Arrivé à Marseille, il fait la découverte du milieu artistique de la rive nord de la méditerranée. Une découverte qui ne le détournera pas de ses études puisqu'il décroche un master en management de l'innovation et du marketing.

L'innovation ne manque, justement pas à Akim. "Mon ambition n’est pas de conserver un patrimoine. Je veux m’adapter à la société du 21e siècle. Je reste donc en cohérence avec l’arabo-andalou, musique née dans une période très féconde où les communautés musulmane, juive et chrétienne ont donné tout leur sens aux notions de partage et d’échange", tient à préciser l’artiste à Al Huffington Post Algérie.

Après 16 ans de musique en Algérie, son "exil français" a permis à ce musicien de développer son propre style en mélangeant le patrimoine arabo-andalous à d'autres types musicaux.

Du flamenco au jazz en passant par le bossanova ou la musique celtique et tzigane, il affirme la nécessité "d'avoir des conservateurs pour préserver ce patrimoine, mais tout autant d'innovateurs pour faire évoluer cette musique afin de la perpétuer dans le monde".

C'est de cet amour des musiques du monde que naît l'album live avec Med'Set Orkestra. Un régal musical du pourtour méditerranéen.

Artiste pluridisciplinaire

Akim, le chanteur-violoniste ne s'est produit, cependant, qu'une seule fois en Algérie à la salle El-Mougar en 2010. Après 10 ans d'attente de ce moment, sa voix émeut et ses prouesses de violoniste avaient séduit le public... Mais pas les responsables.

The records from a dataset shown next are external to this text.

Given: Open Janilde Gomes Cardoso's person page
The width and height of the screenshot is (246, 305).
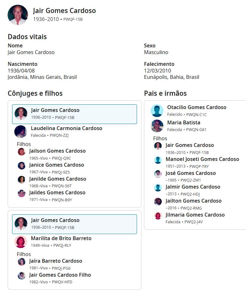Looking at the screenshot, I should click(58, 179).
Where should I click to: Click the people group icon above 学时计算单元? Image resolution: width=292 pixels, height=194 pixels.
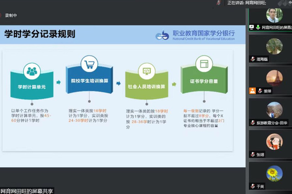coord(32,71)
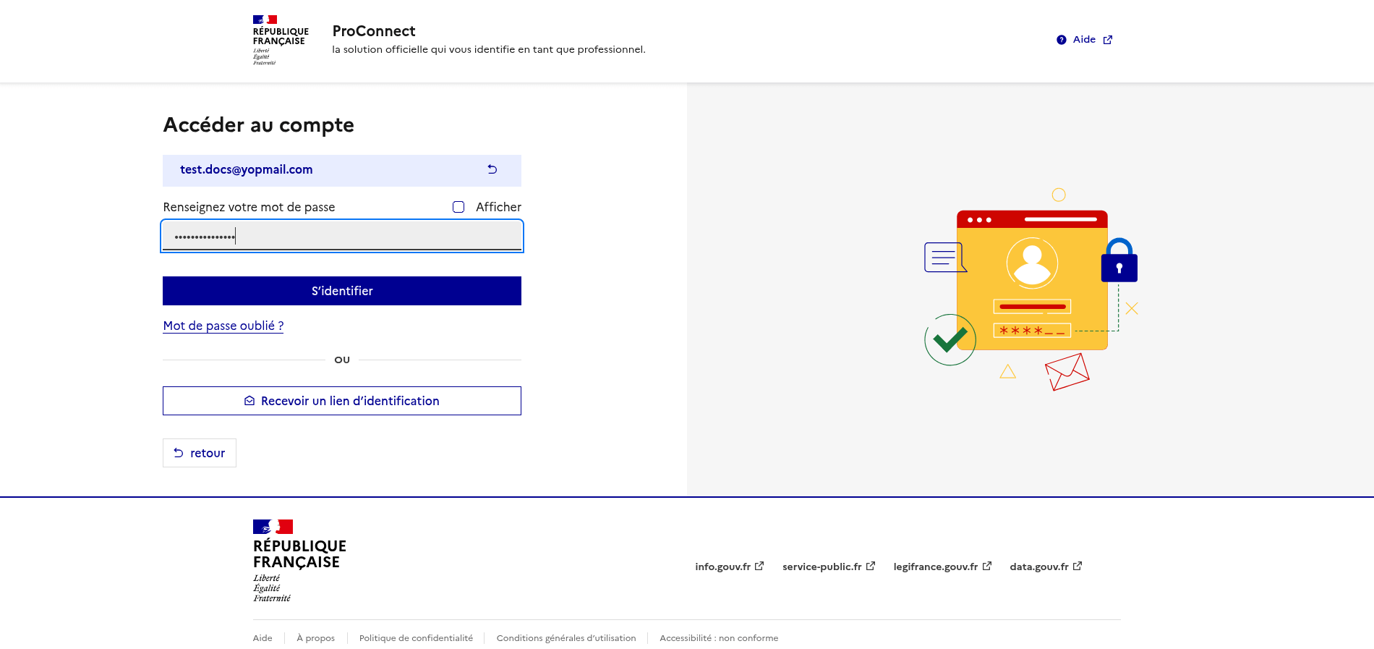Click the envelope icon in identification link button

click(249, 401)
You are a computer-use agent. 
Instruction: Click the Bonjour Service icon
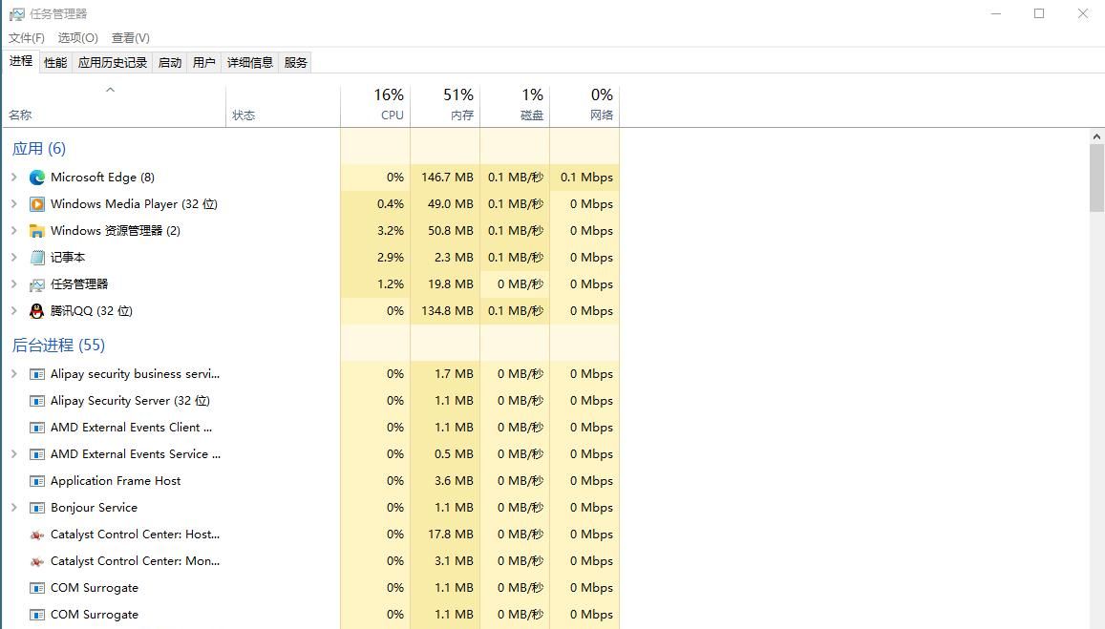pyautogui.click(x=36, y=507)
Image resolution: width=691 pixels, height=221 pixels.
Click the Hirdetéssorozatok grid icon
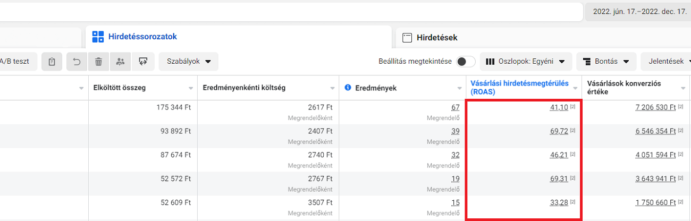pos(98,37)
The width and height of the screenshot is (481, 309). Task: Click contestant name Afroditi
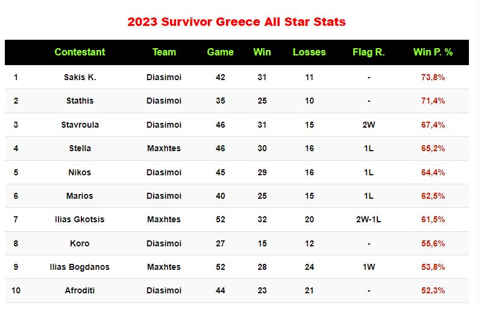tap(80, 290)
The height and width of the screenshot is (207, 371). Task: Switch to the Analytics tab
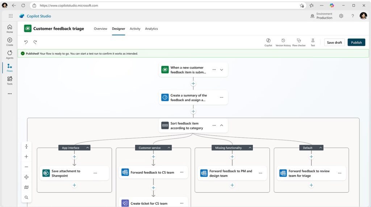tap(151, 29)
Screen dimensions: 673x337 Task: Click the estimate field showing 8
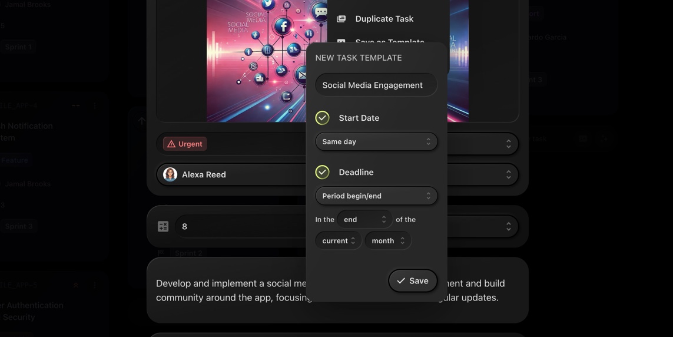[x=236, y=226]
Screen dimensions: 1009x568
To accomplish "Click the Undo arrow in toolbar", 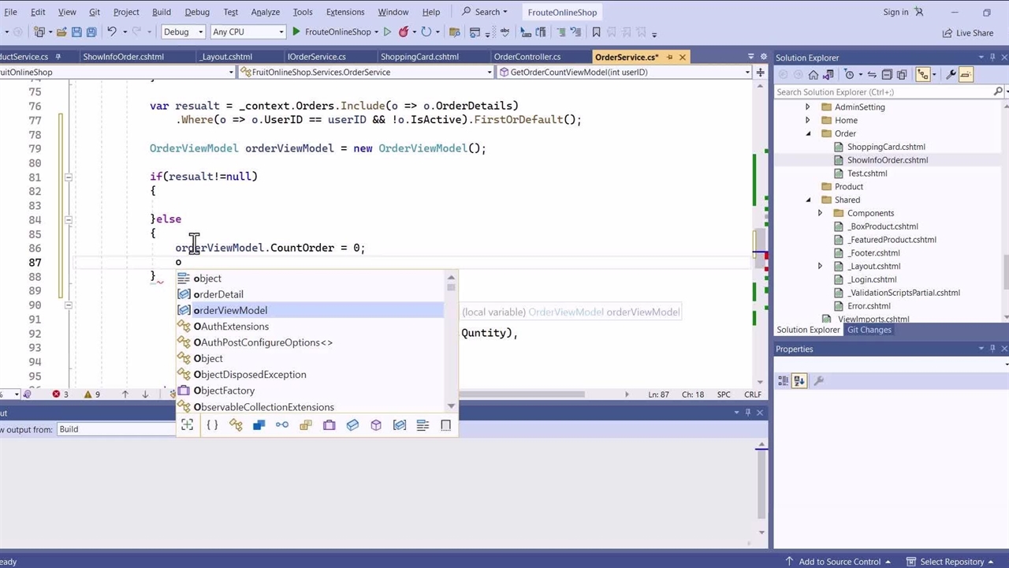I will click(112, 32).
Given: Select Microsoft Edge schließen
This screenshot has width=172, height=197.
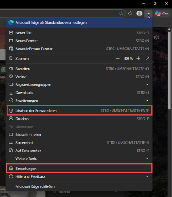Looking at the screenshot, I should (79, 186).
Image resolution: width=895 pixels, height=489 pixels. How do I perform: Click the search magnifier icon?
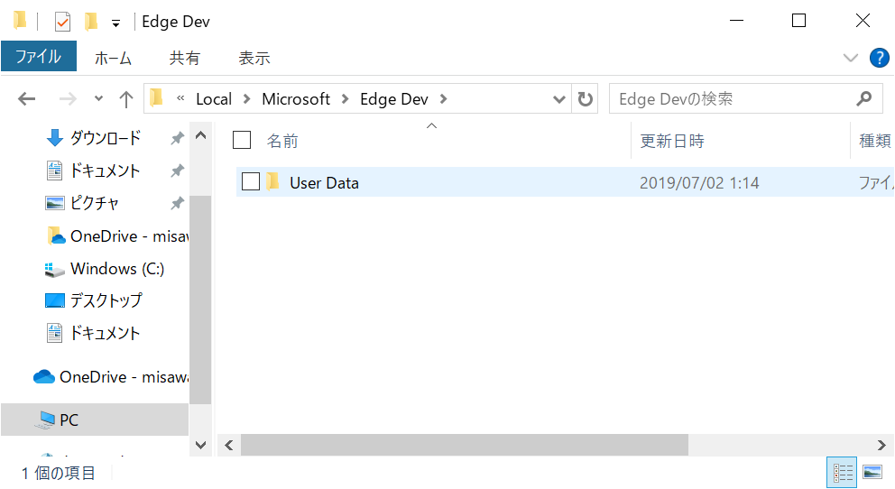pyautogui.click(x=864, y=98)
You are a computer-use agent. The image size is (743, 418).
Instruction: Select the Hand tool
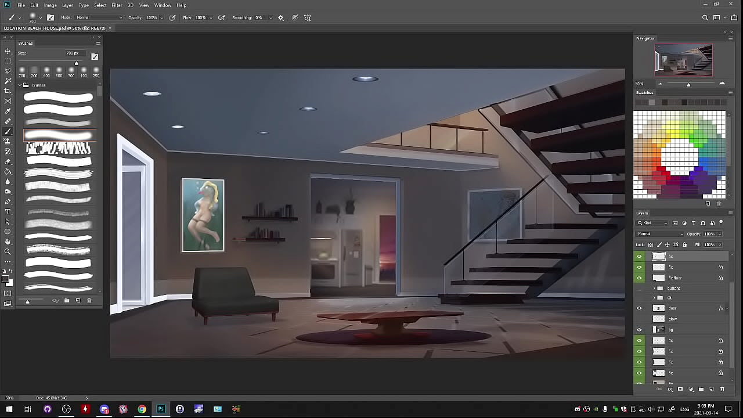click(x=8, y=242)
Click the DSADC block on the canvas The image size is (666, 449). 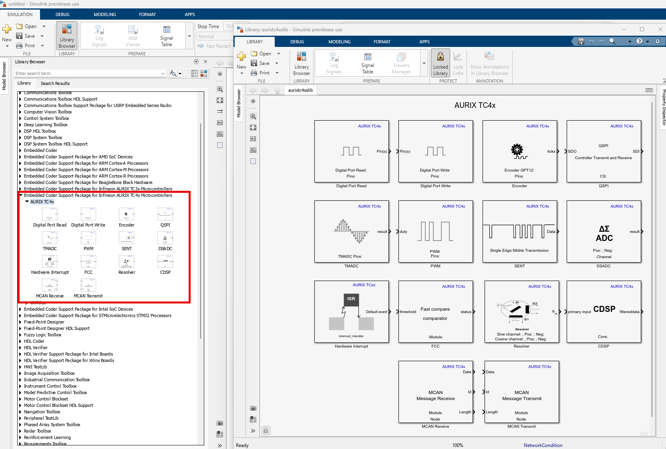point(604,232)
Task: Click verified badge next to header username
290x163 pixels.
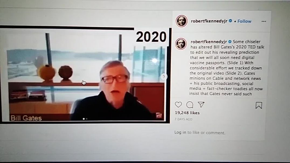Action: pos(230,21)
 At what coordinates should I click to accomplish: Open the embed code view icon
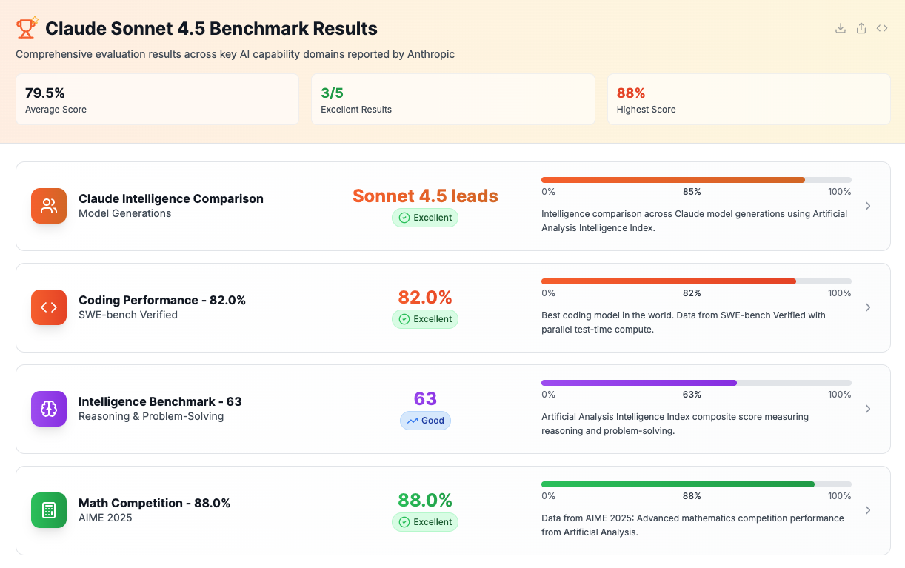coord(882,27)
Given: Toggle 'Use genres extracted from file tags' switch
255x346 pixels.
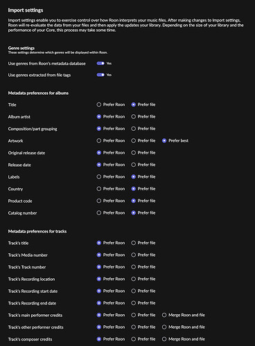Looking at the screenshot, I should 100,75.
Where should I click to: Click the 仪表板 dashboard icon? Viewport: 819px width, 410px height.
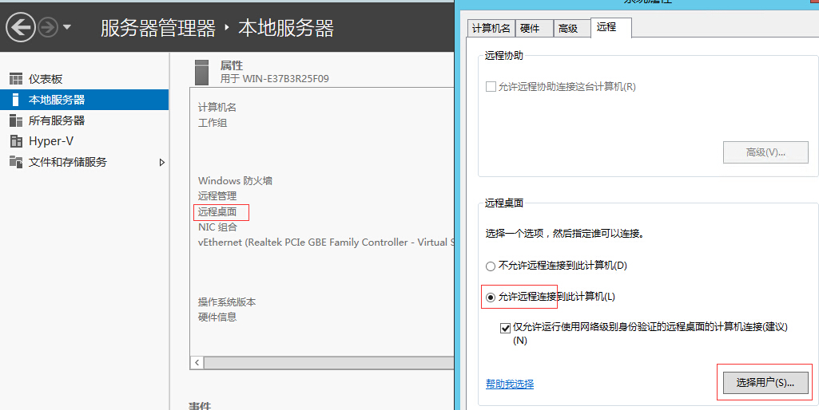(15, 79)
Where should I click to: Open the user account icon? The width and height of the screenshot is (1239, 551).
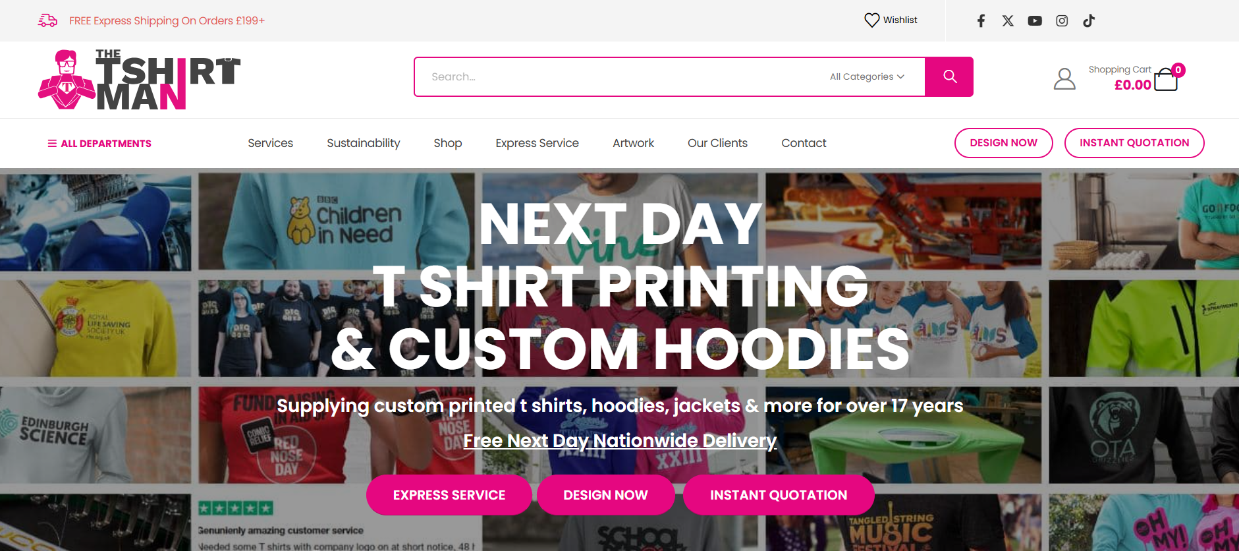pos(1064,78)
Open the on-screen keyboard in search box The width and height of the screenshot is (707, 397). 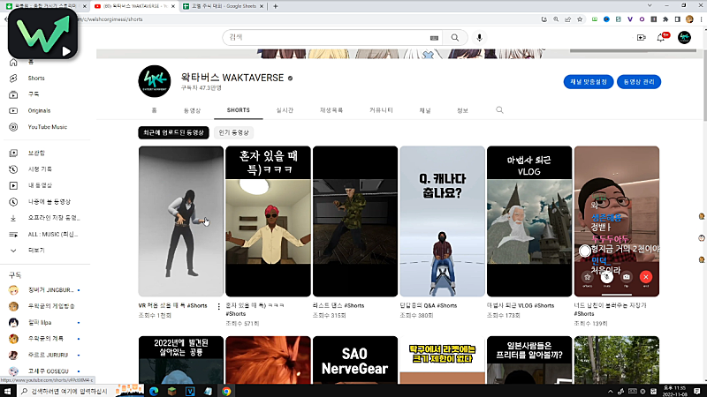(434, 38)
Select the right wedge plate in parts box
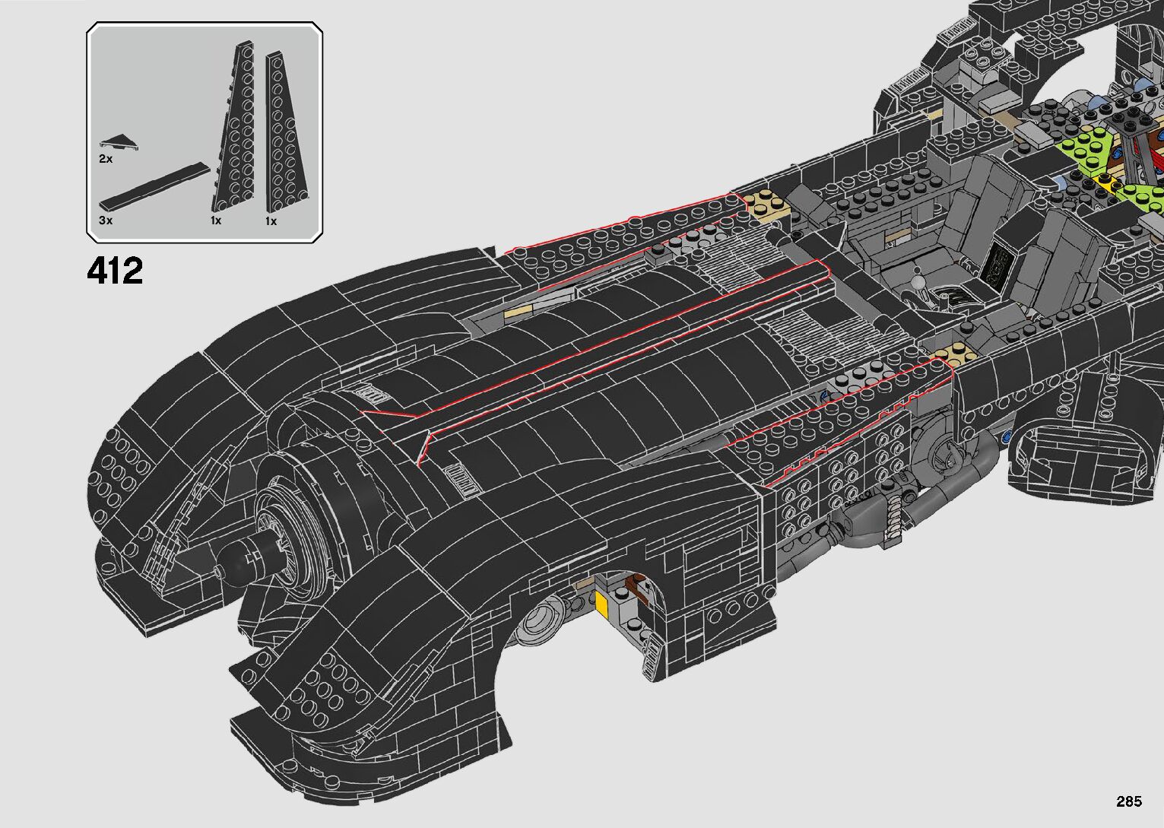 pos(284,133)
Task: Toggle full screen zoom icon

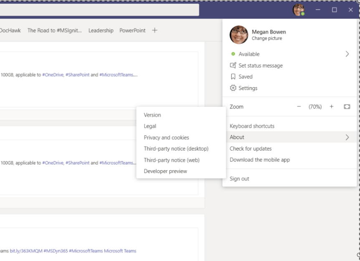Action: click(347, 107)

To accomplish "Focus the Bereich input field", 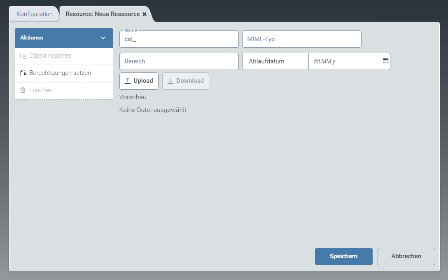I will point(179,61).
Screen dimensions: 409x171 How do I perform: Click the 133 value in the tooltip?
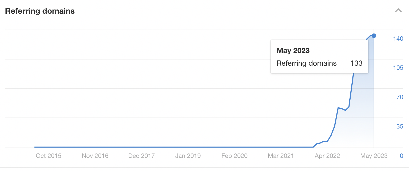point(356,63)
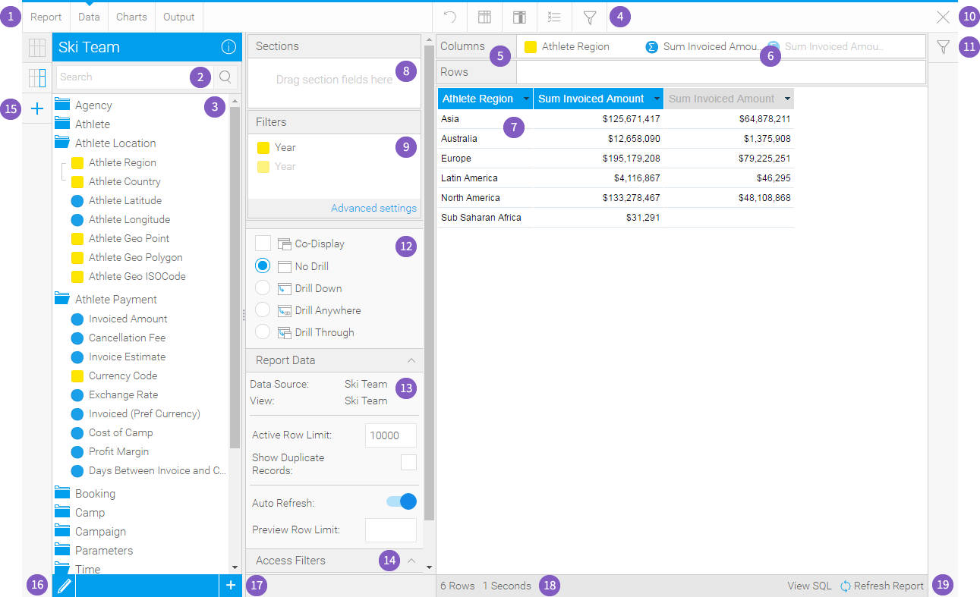Screen dimensions: 980x597
Task: Click the checklist icon in the top toolbar
Action: 553,17
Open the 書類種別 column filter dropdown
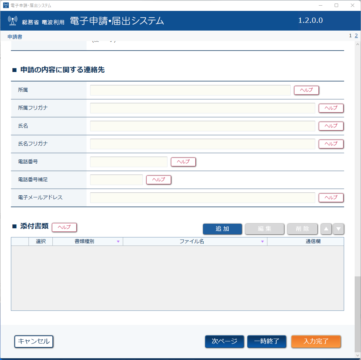 pos(118,242)
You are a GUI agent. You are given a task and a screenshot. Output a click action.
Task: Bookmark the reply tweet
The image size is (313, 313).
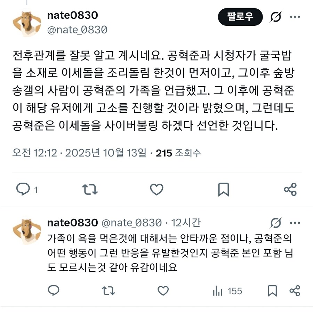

Son nom d'artiste Sikameya n'est que la composante des deux noubas Sika et Maya, preuve de son attachement au patrimoine algérien. En essayant de marquer cette musique arabo-andalouse par sa touche "urbaine", Akim a été beaucoup critiqué: "Je ne suis pas un rebelle, ni un révolté. Je cherche juste l’essence de la musique que j’aime pour lui donner sa dimension naturellement universelle et moderne" s'explique-t-il.

Son engagement culturel dans le domaine musical se traduit tous les deux mois par des soirées festives interculturelles dans le 20e arrondissement de Paris où il est installé depuis plus de dix ans. "C'est une occasion pour les jeunes pour se produire et les aider à tracer leurs chemins" explique Akim en sa qualité de directeur artistique des "Noubas d'ici".

Akim compte déjà à son actif trois albums. Le premier qui date de 1999 intitulé "Atifa/Oumi", l'a révélé au public français et lui a permis de participer à des festivals et des tournées dans toute la France.

"Aïni Amel" est son second album sorti en 2004.

Grâce à cet album, il a pu participer, la même année, au festival WOMAD (World Of Music, Arts and Dance) et a été désigné comme l'artiste "coup de coeur" de cette édition.

Quand à son dernier album, "Un Chouia d'amour", il remonte à 2008. Akim travaille actuellement sur une nouvelle oeuvre. "Mon quatrième album verra le jour d'ici 2015" confie-t-il auHuffinPost Algérie.

Amour et tabous

Son premier clip pour son dernier album "Un Chouia d'amour" a bouleversé les uns comme a marqué d'autres. Un clip osé où il souligne que le sentiment amoureux était plus "fort que tous les dogmes". Akim explique qu'il a "voulu casser les clichés modernes autour de la religion, le machisme et l'amour".

Provocateur et intriguant , ce vidéo clip marque la dualité entre l'amour et le désir face aux interdits sociétaux et les extrémismes religieux. Un sujet à polémique certaine en Algérie.